### INSTRUCTIONS FOR THE TASK
Reproduce the records exactly through the line with "Article plus ancien (1009, 1801)".

### RECORDS SUPPLIED
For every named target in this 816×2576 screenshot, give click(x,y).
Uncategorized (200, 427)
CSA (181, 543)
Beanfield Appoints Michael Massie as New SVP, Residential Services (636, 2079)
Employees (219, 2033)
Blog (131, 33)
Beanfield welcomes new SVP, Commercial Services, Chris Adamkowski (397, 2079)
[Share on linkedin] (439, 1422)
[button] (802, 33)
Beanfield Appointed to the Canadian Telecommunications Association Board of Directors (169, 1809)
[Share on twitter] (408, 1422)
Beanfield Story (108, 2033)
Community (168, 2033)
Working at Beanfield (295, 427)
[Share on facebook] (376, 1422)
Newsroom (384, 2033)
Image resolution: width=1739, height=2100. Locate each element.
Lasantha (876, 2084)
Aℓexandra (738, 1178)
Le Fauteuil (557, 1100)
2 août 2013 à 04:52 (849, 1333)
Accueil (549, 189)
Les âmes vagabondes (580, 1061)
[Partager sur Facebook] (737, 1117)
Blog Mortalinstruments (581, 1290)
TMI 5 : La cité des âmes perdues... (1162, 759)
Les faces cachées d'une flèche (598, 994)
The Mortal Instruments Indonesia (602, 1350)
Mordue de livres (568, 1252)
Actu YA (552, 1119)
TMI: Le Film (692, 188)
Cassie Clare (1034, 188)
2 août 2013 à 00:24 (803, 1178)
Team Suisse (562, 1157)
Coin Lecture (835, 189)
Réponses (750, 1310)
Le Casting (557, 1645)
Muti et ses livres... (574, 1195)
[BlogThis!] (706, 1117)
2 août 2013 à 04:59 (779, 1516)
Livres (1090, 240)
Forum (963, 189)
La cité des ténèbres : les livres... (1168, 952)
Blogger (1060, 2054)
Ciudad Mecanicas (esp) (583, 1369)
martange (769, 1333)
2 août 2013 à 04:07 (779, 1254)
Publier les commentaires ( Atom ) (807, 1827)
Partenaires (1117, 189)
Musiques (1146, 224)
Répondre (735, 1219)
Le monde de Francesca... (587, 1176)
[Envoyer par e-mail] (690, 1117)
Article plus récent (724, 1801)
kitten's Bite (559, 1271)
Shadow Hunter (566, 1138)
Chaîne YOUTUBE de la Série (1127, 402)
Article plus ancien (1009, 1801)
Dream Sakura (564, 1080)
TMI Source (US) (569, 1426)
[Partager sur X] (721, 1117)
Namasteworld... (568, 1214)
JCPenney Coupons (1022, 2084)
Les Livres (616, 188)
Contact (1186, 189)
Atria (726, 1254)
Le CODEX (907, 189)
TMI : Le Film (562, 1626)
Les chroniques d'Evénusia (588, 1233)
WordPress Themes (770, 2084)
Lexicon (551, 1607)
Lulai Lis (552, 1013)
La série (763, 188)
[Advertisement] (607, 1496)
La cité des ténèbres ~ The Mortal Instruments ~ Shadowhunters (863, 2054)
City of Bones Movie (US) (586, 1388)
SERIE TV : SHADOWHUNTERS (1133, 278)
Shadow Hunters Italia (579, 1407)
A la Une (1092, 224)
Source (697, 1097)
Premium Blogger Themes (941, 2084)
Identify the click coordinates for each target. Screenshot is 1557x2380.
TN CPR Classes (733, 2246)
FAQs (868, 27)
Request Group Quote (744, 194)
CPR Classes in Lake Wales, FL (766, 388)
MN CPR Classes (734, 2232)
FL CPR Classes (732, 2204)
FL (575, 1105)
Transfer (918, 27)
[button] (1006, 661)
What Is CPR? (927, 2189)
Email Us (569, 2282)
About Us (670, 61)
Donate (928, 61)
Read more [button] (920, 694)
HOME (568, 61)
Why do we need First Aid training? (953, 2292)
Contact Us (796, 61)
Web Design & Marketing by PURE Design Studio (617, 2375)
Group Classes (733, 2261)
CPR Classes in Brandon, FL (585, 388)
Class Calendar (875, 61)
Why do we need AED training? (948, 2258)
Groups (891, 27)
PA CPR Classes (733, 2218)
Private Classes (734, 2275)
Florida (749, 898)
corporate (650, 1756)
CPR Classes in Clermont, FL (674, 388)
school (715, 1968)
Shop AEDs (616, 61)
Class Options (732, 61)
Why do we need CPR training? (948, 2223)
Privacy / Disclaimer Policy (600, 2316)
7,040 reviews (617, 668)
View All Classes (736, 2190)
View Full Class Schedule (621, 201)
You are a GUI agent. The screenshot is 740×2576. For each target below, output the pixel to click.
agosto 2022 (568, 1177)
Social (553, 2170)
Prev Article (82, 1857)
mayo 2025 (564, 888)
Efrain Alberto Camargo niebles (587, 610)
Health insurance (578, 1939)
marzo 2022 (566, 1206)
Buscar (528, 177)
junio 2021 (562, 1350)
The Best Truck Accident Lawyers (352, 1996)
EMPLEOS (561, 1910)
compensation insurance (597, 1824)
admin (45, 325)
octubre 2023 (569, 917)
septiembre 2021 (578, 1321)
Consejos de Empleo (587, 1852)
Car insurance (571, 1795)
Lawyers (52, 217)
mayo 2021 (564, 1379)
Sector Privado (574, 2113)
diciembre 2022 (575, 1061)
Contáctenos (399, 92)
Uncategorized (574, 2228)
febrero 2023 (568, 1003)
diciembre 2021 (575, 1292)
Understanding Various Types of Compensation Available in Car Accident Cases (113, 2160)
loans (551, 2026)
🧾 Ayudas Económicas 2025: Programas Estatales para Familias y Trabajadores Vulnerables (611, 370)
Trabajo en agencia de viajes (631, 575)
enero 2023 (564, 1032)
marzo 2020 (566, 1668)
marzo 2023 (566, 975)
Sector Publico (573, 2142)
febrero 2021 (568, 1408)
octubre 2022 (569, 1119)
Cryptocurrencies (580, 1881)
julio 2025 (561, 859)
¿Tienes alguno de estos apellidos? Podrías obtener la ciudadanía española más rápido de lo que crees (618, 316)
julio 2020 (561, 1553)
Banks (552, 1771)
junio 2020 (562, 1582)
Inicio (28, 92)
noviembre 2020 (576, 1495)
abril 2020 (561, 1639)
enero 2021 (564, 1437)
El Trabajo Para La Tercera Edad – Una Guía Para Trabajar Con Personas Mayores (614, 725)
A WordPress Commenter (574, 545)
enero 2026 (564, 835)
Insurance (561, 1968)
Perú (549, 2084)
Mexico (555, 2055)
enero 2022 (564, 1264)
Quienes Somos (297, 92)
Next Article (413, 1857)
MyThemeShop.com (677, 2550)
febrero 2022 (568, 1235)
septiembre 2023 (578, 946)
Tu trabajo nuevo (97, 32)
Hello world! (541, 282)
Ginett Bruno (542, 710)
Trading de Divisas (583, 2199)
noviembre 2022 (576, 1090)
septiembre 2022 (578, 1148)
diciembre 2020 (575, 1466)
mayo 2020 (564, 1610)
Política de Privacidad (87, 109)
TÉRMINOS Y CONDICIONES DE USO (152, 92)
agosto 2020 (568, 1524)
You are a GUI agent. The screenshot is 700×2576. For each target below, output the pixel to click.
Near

### WRITTEN SOLUTION
For every named target in this 816×2576 screenshot, give click(x,y).
Uncategorized (200, 427)
CSA (181, 543)
Beanfield Appoints Michael Massie as New SVP, Residential Services (636, 2079)
Employees (219, 2033)
Blog (131, 33)
Beanfield welcomes new SVP, Commercial Services, Chris Adamkowski (397, 2079)
[Share on linkedin] (439, 1422)
[button] (802, 33)
Beanfield Appointed to the Canadian Telecommunications Association Board of Directors (169, 1809)
[Share on twitter] (408, 1422)
Beanfield Story (108, 2033)
Community (168, 2033)
Working at Beanfield (295, 427)
[Share on facebook] (376, 1422)
Newsroom (384, 2033)
Image resolution: width=1739, height=2100. Locate each element.
Lasantha (876, 2084)
Aℓexandra (738, 1178)
Le Fauteuil (557, 1100)
2 août 2013 à 04:52 (849, 1333)
Accueil (549, 189)
Les âmes vagabondes (580, 1061)
[Partager sur Facebook] (737, 1117)
Blog Mortalinstruments (581, 1290)
TMI 5 : La cité des âmes perdues... (1162, 759)
Les faces cachées d'une flèche (598, 994)
The Mortal Instruments Indonesia (602, 1350)
Mordue de livres (568, 1252)
Actu YA (552, 1119)
TMI: Le Film (692, 188)
Cassie Clare (1034, 188)
2 août 2013 à 00:24 (803, 1178)
Team Suisse (562, 1157)
Coin Lecture (835, 189)
Réponses (750, 1310)
Le Casting (557, 1645)
Muti et ses livres... (574, 1195)
[BlogThis!] (706, 1117)
2 août 2013 à 04:59 (779, 1516)
Livres (1090, 240)
Forum (963, 189)
La cité des ténèbres : les livres... (1168, 952)
Blogger (1060, 2054)
Ciudad Mecanicas (esp) (583, 1369)
martange (769, 1333)
2 août 2013 à 04:07 (779, 1254)
Publier les commentaires ( Atom ) (807, 1827)
Partenaires (1117, 189)
Musiques (1146, 224)
Répondre (735, 1219)
Le monde de Francesca... (587, 1176)
[Envoyer par e-mail] (690, 1117)
Article plus récent (724, 1801)
kitten's Bite (559, 1271)
Shadow Hunter (566, 1138)
Chaîne YOUTUBE de la Série (1127, 402)
Article plus ancien (1009, 1801)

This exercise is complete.